Tengamos en cuenta los siguientes puntos clave para entender este concepto: Ingreso de dinero (ventas, cobro de deudas, alquileres, etc.)

Egresos de dinero (pago de proveedores, servicios públicos, nómina, etc.)

Periodo de tiempo. De esta manera, podemos decir que el flujo de caja es el informe donde se presenta el detalle de los ingresos y los egresos de dinero que tuvo la empresa durante un periodo de tiempo.

El saldo o flujo neto es una parte importante para identificar la liquidez de la empresa, recordemos que cuando hablamos de flujo neto, nos referimos a la diferencia entre los ingresos netos y los desembolsos netos, descontados desde la fecha de aprobación de un proyecto, es decir “tomar en cuenta el valor del dinero en función del tiempo”. Si el saldo es positivo, esto quiere decir que los ingresos del periodo fueron mayores a los egresos, si es negativo indica que los ingresos del periodo fueron menores a los egresos.

En el flujo de caja no usamos expresiones como “ganancias” o “pérdidas”, ya que para poder brindar este tipo de calificativos es necesario tener el estado de resultados.
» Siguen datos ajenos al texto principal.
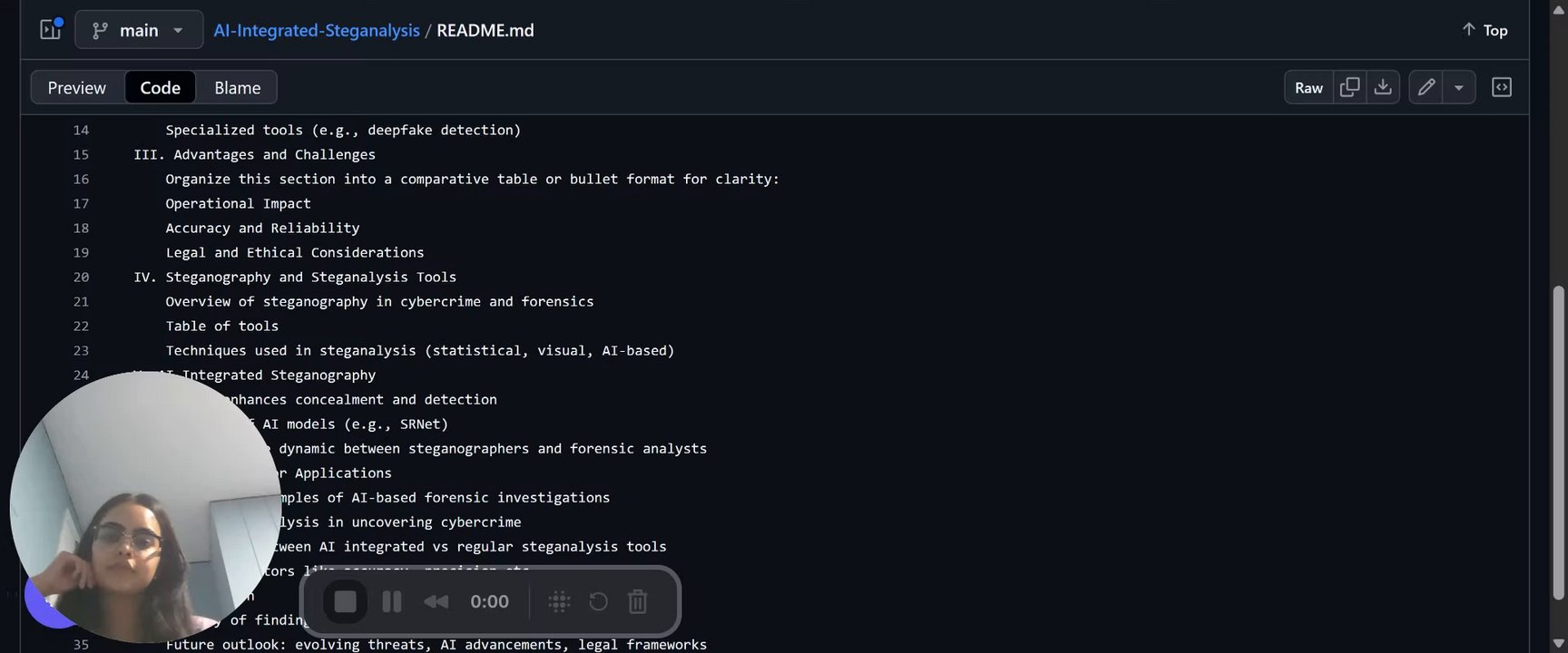Open the main branch dropdown
The image size is (1568, 653).
[139, 30]
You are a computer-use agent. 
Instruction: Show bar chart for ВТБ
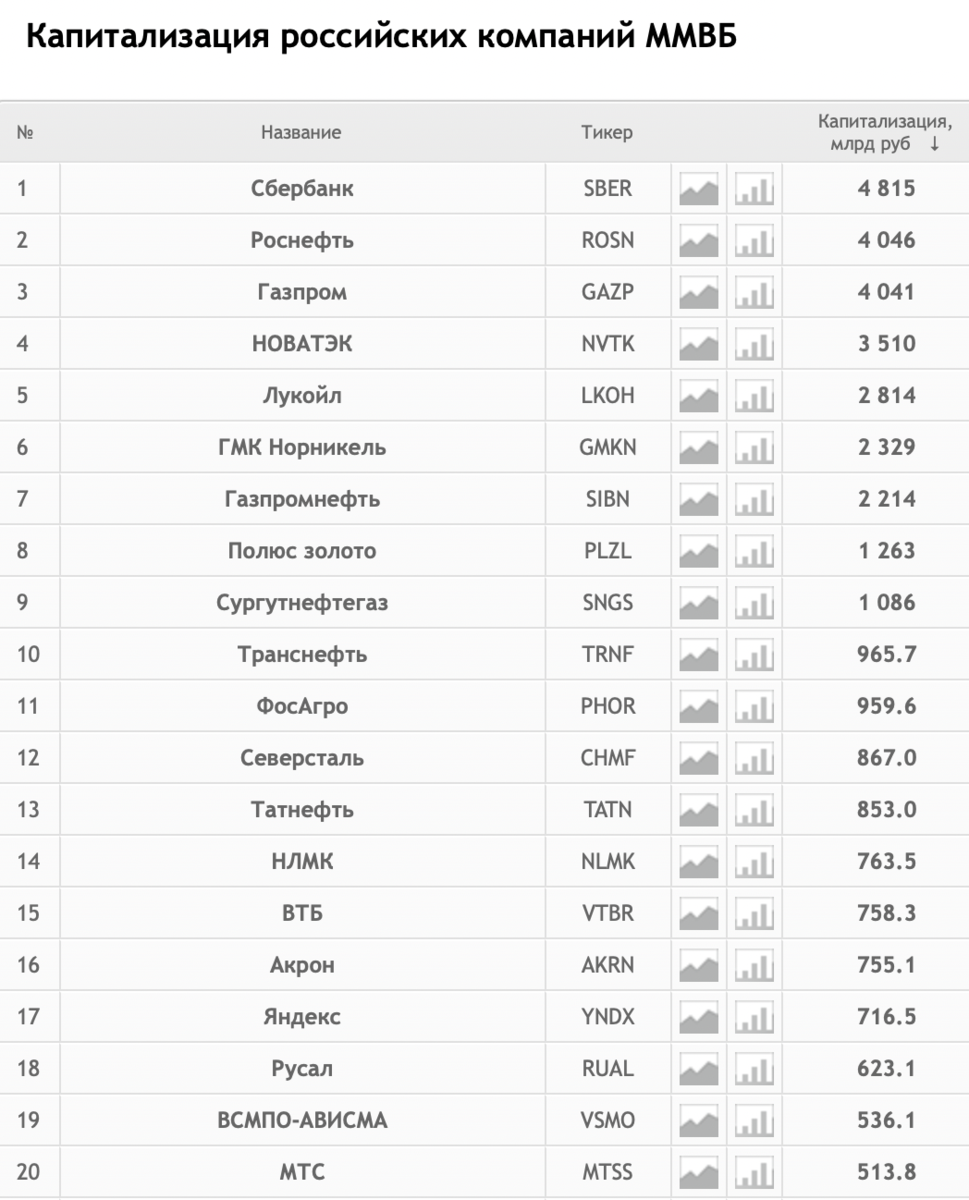754,914
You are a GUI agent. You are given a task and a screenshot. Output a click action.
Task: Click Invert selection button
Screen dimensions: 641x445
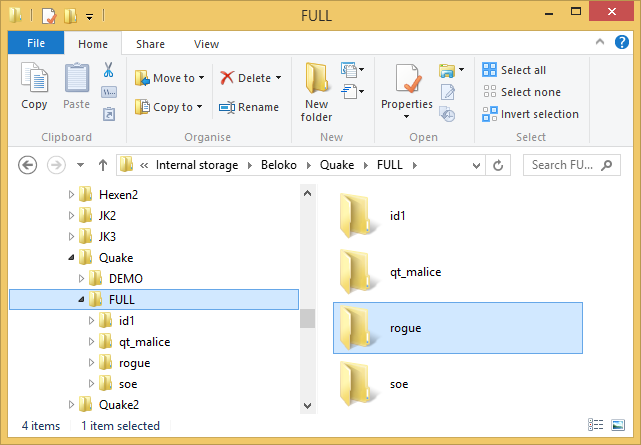coord(530,114)
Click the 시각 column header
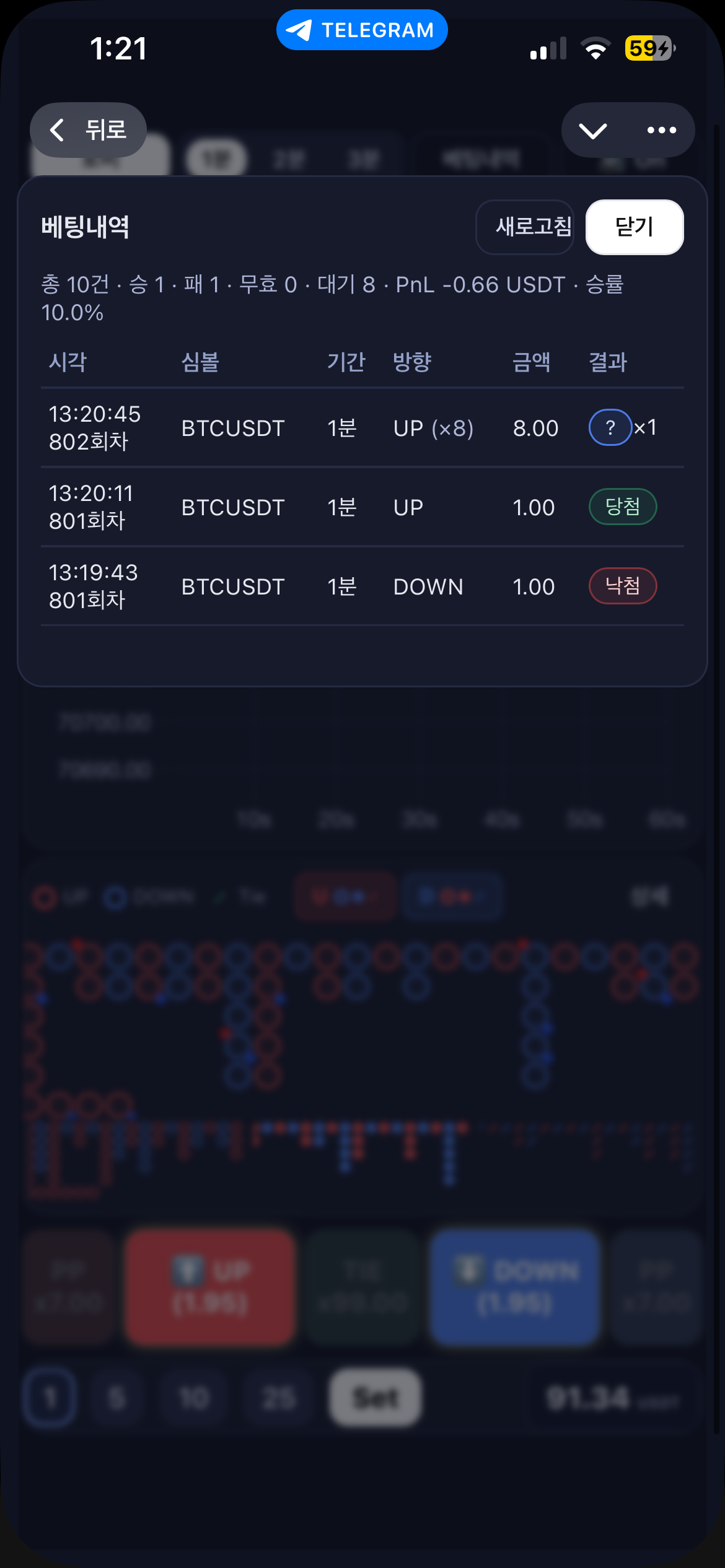The height and width of the screenshot is (1568, 725). [x=68, y=362]
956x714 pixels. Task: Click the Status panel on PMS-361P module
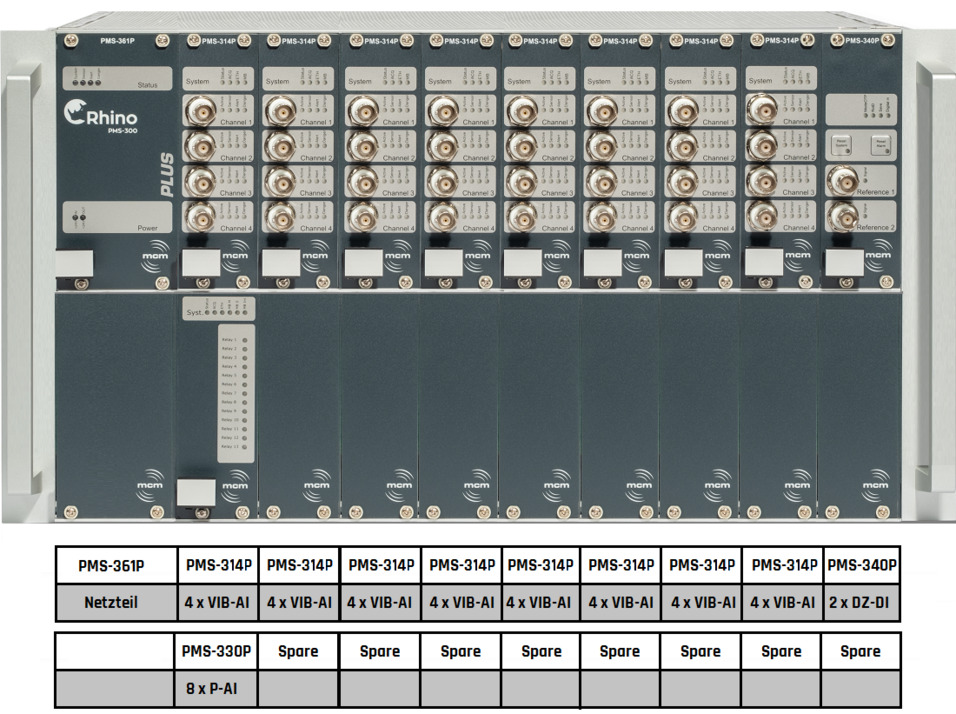(115, 79)
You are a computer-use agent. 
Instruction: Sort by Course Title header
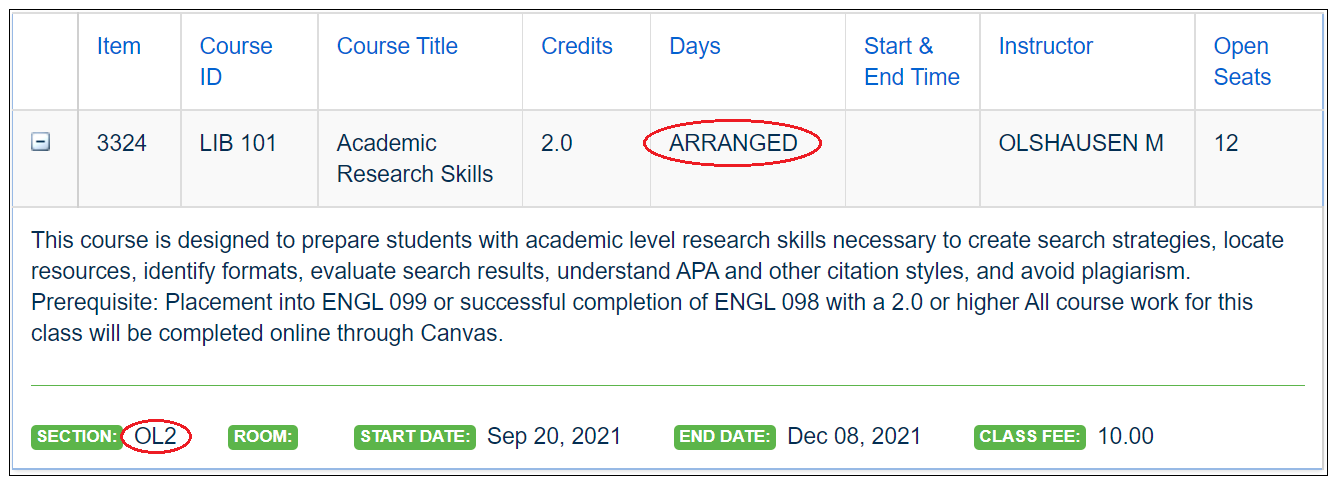point(397,47)
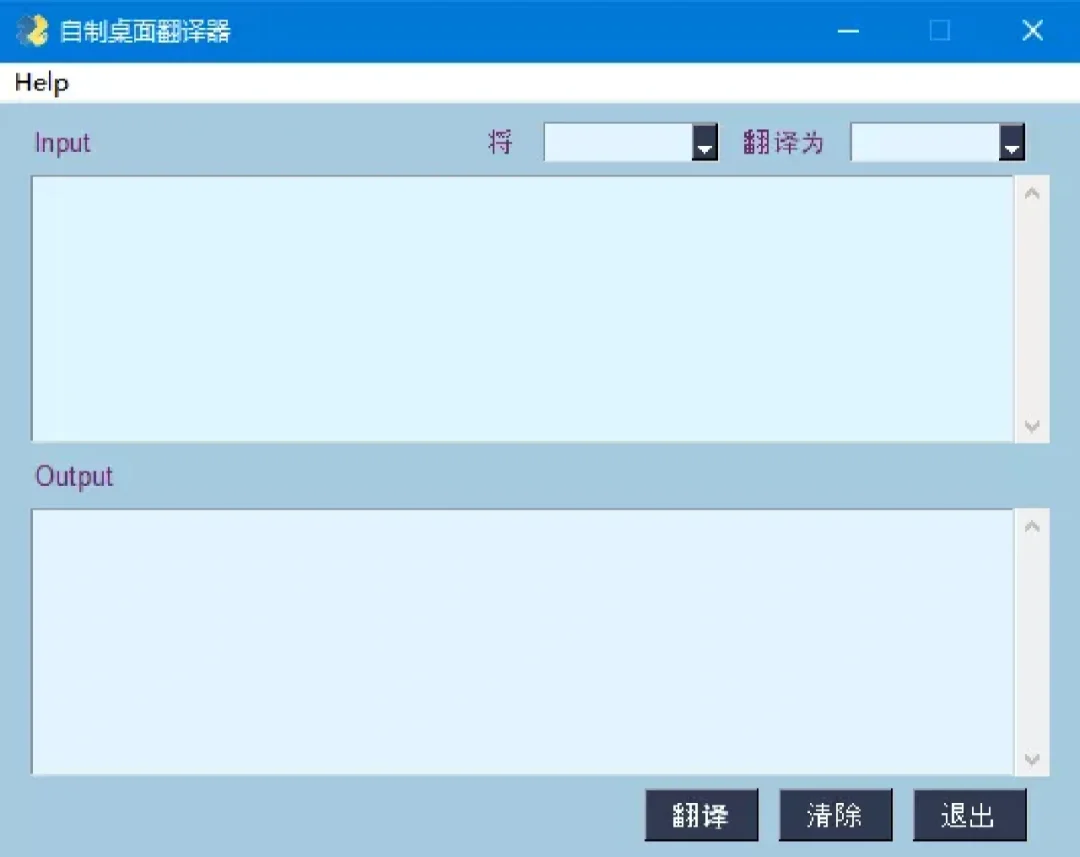Click the Input scrollbar down arrow
The image size is (1080, 857).
(1032, 426)
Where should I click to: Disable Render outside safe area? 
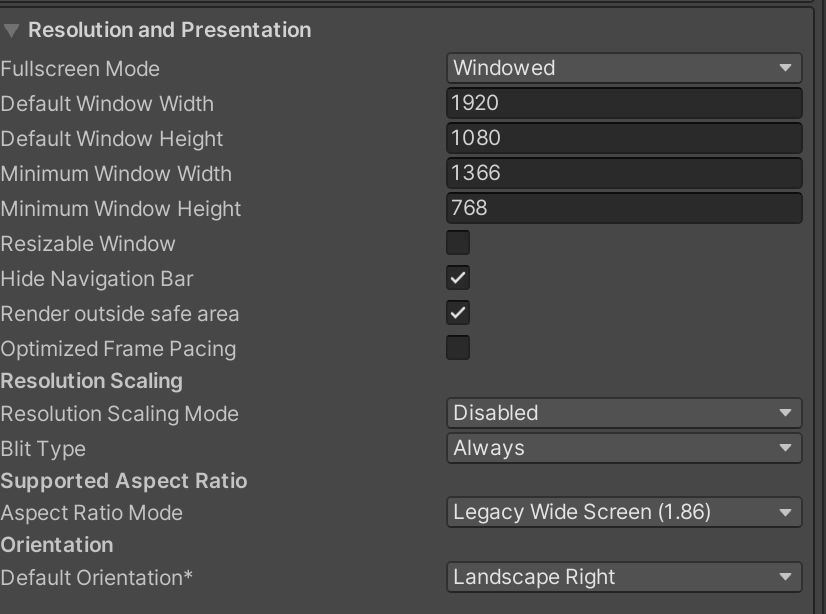click(x=458, y=313)
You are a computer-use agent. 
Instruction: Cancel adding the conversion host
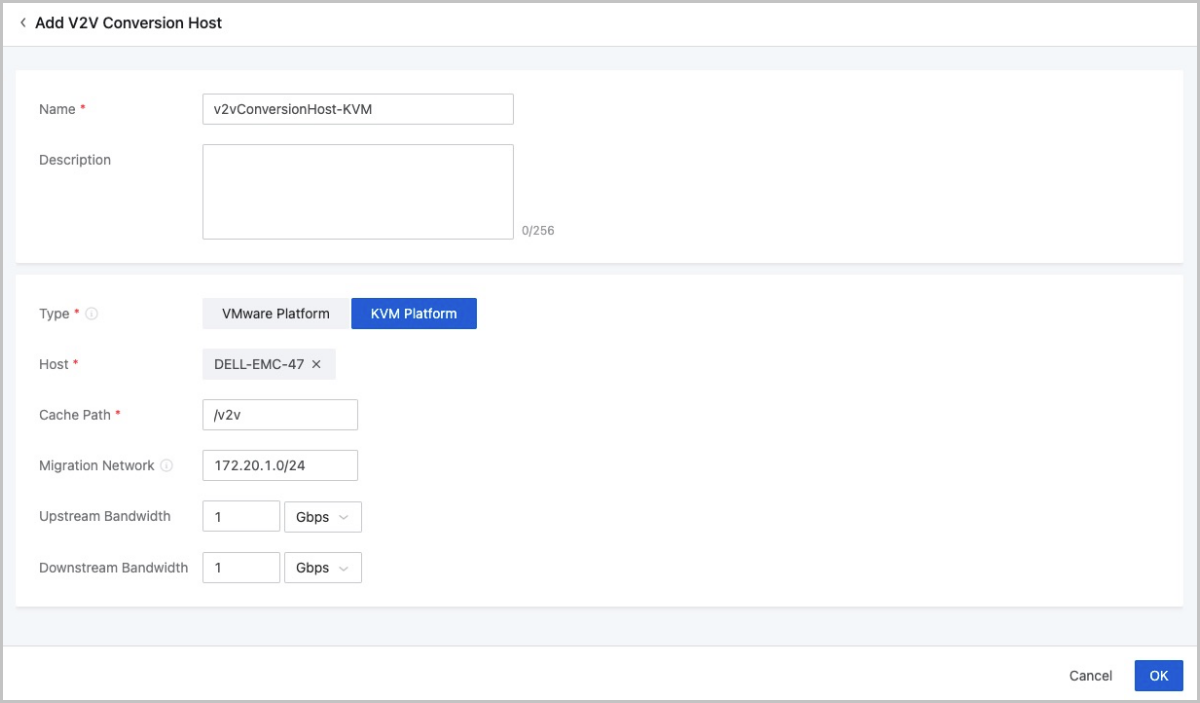click(x=1090, y=676)
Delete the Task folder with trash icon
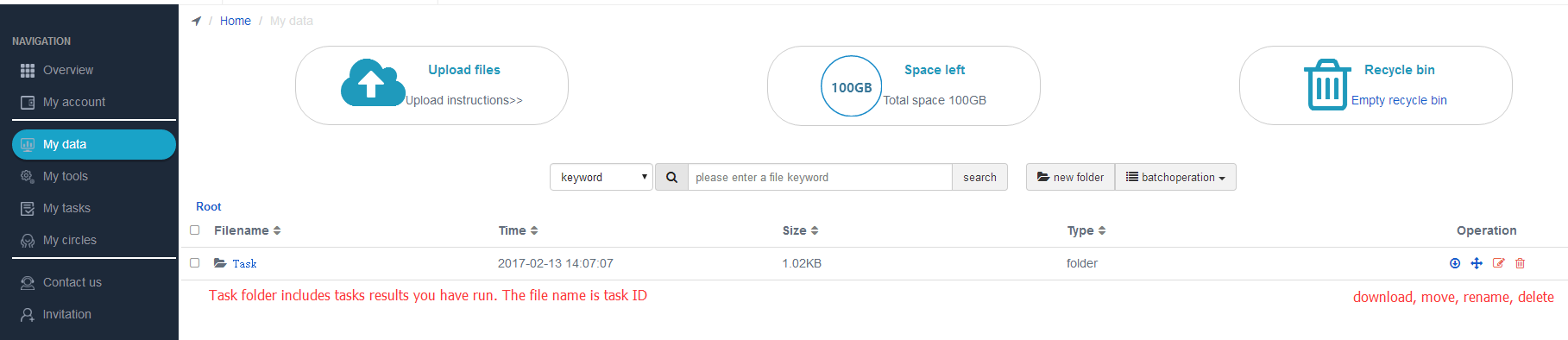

Otra manera en la que podemos comprender qué es el flujo de caja, es definiéndola de la siguiente manera: El flujo de caja es el proceso que nos permite obtener información relevante para respondernos las siguientes preguntas:

¿Cuánto comprar de mercancía?

¿Podemos comprar de contado o es necesario a crédito?

¿Debemos cobrar de contado o podemos cobrar a crédito?

¿Qué tanto dinero se podrá invertir en los negocios?

Estas son solo unas cuantas preguntas, entre tantas otras que nos podemos formular con la ayuda del flujo de caja, para proyectarnos adecuadamente y que las cuentas en nuestro negocio fluyan.